Data from a source
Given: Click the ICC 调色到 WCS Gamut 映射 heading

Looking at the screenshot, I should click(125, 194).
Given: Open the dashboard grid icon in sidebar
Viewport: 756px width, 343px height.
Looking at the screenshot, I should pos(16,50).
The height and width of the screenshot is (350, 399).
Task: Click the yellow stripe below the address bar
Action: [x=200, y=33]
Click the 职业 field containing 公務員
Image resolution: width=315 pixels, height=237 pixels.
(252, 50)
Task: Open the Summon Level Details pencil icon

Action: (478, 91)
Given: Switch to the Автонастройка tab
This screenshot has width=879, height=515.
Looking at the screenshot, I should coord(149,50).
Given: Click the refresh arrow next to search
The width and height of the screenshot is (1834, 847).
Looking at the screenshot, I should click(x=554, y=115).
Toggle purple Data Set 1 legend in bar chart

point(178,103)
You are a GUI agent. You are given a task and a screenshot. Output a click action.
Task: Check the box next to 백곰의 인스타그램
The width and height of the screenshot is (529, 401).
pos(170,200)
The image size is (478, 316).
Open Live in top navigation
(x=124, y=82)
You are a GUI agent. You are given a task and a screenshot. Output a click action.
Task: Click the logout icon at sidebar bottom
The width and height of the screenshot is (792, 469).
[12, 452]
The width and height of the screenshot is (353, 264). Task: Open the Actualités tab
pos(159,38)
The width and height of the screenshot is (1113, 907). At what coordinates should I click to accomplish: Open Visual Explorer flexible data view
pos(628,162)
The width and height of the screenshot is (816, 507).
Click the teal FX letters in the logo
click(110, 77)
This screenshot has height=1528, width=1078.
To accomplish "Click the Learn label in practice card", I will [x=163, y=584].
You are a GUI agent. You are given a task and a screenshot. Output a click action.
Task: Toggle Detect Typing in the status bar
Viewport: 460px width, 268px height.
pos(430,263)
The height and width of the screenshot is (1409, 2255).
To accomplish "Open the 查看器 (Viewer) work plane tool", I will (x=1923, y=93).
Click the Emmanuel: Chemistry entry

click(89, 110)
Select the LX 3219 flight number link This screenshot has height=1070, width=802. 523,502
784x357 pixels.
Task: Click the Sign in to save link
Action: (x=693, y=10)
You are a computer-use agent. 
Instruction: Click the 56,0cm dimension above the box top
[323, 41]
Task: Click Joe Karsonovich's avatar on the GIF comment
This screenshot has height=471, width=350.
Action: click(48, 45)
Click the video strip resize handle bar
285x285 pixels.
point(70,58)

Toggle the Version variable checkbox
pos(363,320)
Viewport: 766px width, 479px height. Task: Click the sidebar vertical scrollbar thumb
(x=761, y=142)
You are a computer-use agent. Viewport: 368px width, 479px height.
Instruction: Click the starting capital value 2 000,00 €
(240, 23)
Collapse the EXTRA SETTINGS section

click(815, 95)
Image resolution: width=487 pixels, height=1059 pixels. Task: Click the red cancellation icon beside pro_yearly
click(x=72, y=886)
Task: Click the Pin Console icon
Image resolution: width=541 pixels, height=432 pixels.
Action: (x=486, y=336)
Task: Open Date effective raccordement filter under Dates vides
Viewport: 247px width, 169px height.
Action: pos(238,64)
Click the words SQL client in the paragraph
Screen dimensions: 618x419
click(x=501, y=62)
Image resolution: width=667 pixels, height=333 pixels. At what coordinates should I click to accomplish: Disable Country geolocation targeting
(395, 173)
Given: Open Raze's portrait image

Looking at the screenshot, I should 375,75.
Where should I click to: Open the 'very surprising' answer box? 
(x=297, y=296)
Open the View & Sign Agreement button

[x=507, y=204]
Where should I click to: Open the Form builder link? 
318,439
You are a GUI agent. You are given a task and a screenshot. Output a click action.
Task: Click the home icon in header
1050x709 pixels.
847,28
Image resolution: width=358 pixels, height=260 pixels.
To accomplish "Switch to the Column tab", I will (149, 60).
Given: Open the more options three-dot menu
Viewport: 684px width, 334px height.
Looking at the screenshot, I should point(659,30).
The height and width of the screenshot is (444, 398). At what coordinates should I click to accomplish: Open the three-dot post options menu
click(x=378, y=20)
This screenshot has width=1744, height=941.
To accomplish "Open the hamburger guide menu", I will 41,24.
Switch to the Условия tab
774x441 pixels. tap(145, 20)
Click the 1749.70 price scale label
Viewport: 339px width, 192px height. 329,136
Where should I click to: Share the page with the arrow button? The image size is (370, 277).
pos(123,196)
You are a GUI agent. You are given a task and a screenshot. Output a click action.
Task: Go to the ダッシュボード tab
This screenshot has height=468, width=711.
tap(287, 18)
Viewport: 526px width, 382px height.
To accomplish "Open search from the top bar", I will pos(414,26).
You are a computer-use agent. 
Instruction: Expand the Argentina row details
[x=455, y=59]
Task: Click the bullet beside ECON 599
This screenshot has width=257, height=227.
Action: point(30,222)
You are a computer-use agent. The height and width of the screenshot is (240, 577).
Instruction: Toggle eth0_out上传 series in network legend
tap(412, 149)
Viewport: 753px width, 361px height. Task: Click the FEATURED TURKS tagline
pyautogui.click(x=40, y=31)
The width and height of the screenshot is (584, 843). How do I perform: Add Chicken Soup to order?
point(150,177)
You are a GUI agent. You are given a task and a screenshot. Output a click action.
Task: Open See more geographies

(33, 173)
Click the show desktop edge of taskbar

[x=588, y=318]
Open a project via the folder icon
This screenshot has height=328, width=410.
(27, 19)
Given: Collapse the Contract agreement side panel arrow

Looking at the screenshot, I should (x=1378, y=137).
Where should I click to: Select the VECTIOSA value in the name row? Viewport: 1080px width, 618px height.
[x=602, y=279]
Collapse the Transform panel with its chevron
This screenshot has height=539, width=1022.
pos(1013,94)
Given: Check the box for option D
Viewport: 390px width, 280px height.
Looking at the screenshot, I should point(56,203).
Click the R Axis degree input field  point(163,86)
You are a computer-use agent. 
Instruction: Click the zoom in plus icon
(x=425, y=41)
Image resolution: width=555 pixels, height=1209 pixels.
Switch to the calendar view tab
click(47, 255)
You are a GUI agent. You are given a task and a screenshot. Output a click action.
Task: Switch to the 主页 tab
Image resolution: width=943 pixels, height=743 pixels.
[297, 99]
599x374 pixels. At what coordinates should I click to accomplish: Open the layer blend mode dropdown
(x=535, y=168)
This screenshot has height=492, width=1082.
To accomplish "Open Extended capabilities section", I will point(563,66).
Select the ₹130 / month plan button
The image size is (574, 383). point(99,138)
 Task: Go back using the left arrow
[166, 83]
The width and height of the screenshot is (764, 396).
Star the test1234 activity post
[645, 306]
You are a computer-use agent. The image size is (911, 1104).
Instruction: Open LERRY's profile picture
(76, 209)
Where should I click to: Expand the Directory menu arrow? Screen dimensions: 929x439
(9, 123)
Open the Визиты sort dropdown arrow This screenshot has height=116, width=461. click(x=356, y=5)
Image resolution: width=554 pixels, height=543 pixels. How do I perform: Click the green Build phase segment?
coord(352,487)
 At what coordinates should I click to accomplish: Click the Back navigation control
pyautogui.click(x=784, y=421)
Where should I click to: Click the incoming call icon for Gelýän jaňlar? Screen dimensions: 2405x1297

• GIVEN TASK: Copy all of the data above word for word, keeping every line in its original order.

• ANSWER TO THE EXERCISE:
Given: Click the ICC 调色到 WCS Gamut 映射 heading

Looking at the screenshot, I should click(125, 194).
Given: Open the dashboard grid icon in sidebar
Viewport: 756px width, 343px height.
Looking at the screenshot, I should pos(16,50).
The height and width of the screenshot is (350, 399).
Task: Click the yellow stripe below the address bar
Action: [x=200, y=33]
Click the 职业 field containing 公務員
Image resolution: width=315 pixels, height=237 pixels.
(252, 50)
Task: Open the Summon Level Details pencil icon

Action: (478, 91)
Given: Switch to the Автонастройка tab
This screenshot has width=879, height=515.
Looking at the screenshot, I should coord(149,50).
Given: Click the refresh arrow next to search
The width and height of the screenshot is (1834, 847).
Looking at the screenshot, I should click(x=554, y=115).
Toggle purple Data Set 1 legend in bar chart

point(178,103)
You are a GUI agent. You are given a task and a screenshot. Output a click action.
Task: Check the box next to 백곰의 인스타그램
The width and height of the screenshot is (529, 401).
pos(170,200)
The image size is (478, 316).
Open Live in top navigation
(x=124, y=82)
You are a GUI agent. You are given a task and a screenshot. Output a click action.
Task: Click the logout icon at sidebar bottom
The width and height of the screenshot is (792, 469).
[12, 452]
The width and height of the screenshot is (353, 264). Task: Open the Actualités tab
pos(159,38)
The width and height of the screenshot is (1113, 907). At what coordinates should I click to accomplish: Open Visual Explorer flexible data view
pos(628,162)
The width and height of the screenshot is (816, 507).
Click the teal FX letters in the logo
click(110, 77)
This screenshot has height=1528, width=1078.
To accomplish "Click the Learn label in practice card", I will [x=163, y=584].
You are a GUI agent. You are given a task and a screenshot. Output a click action.
Task: Toggle Detect Typing in the status bar
Viewport: 460px width, 268px height.
pos(430,263)
The height and width of the screenshot is (1409, 2255).
To accomplish "Open the 查看器 (Viewer) work plane tool", I will (x=1923, y=93).
Click the Emmanuel: Chemistry entry

click(89, 110)
Select the LX 3219 flight number link This screenshot has height=1070, width=802. 523,502
784x357 pixels.
Task: Click the Sign in to save link
Action: (x=693, y=10)
You are a computer-use agent. 
Instruction: Click the 56,0cm dimension above the box top
[323, 41]
Task: Click Joe Karsonovich's avatar on the GIF comment
This screenshot has height=471, width=350.
Action: click(48, 45)
Click the video strip resize handle bar
285x285 pixels.
point(70,58)

Toggle the Version variable checkbox
pos(363,320)
Viewport: 766px width, 479px height. Task: Click the sidebar vertical scrollbar thumb
(x=761, y=142)
You are a computer-use agent. Viewport: 368px width, 479px height.
Instruction: Click the starting capital value 2 000,00 €
(240, 23)
Collapse the EXTRA SETTINGS section

click(815, 95)
Image resolution: width=487 pixels, height=1059 pixels. Task: Click the red cancellation icon beside pro_yearly
click(x=72, y=886)
Task: Click the Pin Console icon
Image resolution: width=541 pixels, height=432 pixels.
Action: (x=486, y=336)
Task: Open Date effective raccordement filter under Dates vides
Viewport: 247px width, 169px height.
Action: pos(238,64)
Click the words SQL client in the paragraph
Screen dimensions: 618x419
click(x=501, y=62)
Image resolution: width=667 pixels, height=333 pixels. At what coordinates should I click to accomplish: Disable Country geolocation targeting
(395, 173)
Given: Open Raze's portrait image

Looking at the screenshot, I should 375,75.
Where should I click to: Open the 'very surprising' answer box? 
(x=297, y=296)
Open the View & Sign Agreement button

[x=507, y=204]
Where should I click to: Open the Form builder link? 
318,439
You are a GUI agent. You are given a task and a screenshot. Output a click action.
Task: Click the home icon in header
1050x709 pixels.
847,28
Image resolution: width=358 pixels, height=260 pixels.
To accomplish "Switch to the Column tab", I will (149, 60).
Given: Open the more options three-dot menu
Viewport: 684px width, 334px height.
Looking at the screenshot, I should point(659,30).
The height and width of the screenshot is (444, 398). At what coordinates should I click to accomplish: Open the three-dot post options menu
click(x=378, y=20)
This screenshot has width=1744, height=941.
To accomplish "Open the hamburger guide menu", I will 41,24.
Switch to the Условия tab
774x441 pixels. tap(145, 20)
Click the 1749.70 price scale label
Viewport: 339px width, 192px height. 329,136
Where should I click to: Share the page with the arrow button? The image size is (370, 277).
pos(123,196)
You are a GUI agent. You are given a task and a screenshot. Output a click action.
Task: Go to the ダッシュボード tab
This screenshot has height=468, width=711.
tap(287, 18)
Viewport: 526px width, 382px height.
To accomplish "Open search from the top bar", I will pos(414,26).
You are a computer-use agent. 
Instruction: Expand the Argentina row details
[x=455, y=59]
Task: Click the bullet beside ECON 599
This screenshot has width=257, height=227.
Action: point(30,222)
You are a computer-use agent. The height and width of the screenshot is (240, 577).
Instruction: Toggle eth0_out上传 series in network legend
tap(412, 149)
Viewport: 753px width, 361px height. Task: Click the FEATURED TURKS tagline
pyautogui.click(x=40, y=31)
The width and height of the screenshot is (584, 843). How do I perform: Add Chicken Soup to order?
point(150,177)
You are a GUI agent. You are given a task and a screenshot. Output a click action.
Task: Open See more geographies

(33, 173)
Click the show desktop edge of taskbar

[x=588, y=318]
Open a project via the folder icon
This screenshot has height=328, width=410.
(27, 19)
Given: Collapse the Contract agreement side panel arrow

Looking at the screenshot, I should (x=1378, y=137).
Where should I click to: Select the VECTIOSA value in the name row? Viewport: 1080px width, 618px height.
[x=602, y=279]
Collapse the Transform panel with its chevron
This screenshot has height=539, width=1022.
pos(1013,94)
Given: Check the box for option D
Viewport: 390px width, 280px height.
Looking at the screenshot, I should point(56,203).
Click the R Axis degree input field  point(163,86)
You are a computer-use agent. 
Instruction: Click the zoom in plus icon
(x=425, y=41)
Image resolution: width=555 pixels, height=1209 pixels.
Switch to the calendar view tab
click(47, 255)
You are a GUI agent. You are given a task and a screenshot. Output a click action.
Task: Switch to the 主页 tab
Image resolution: width=943 pixels, height=743 pixels.
[297, 99]
599x374 pixels. At what coordinates should I click to accomplish: Open the layer blend mode dropdown
(x=535, y=168)
This screenshot has height=492, width=1082.
To accomplish "Open Extended capabilities section", I will point(563,66).
Select the ₹130 / month plan button
The image size is (574, 383). point(99,138)
 Task: Go back using the left arrow
[166, 83]
The width and height of the screenshot is (764, 396).
Star the test1234 activity post
[645, 306]
You are a computer-use agent. The image size is (911, 1104).
Instruction: Open LERRY's profile picture
(76, 209)
Where should I click to: Expand the Directory menu arrow? Screen dimensions: 929x439
(9, 123)
Open the Визиты sort dropdown arrow This screenshot has height=116, width=461. click(x=356, y=5)
Image resolution: width=554 pixels, height=543 pixels. How do I perform: Click the green Build phase segment?
coord(352,487)
 At what coordinates should I click to accomplish: Click the Back navigation control
pyautogui.click(x=784, y=421)
Where should I click to: Click the incoming call icon for Gelýän jaňlar? Screen dimensions: 2405x1297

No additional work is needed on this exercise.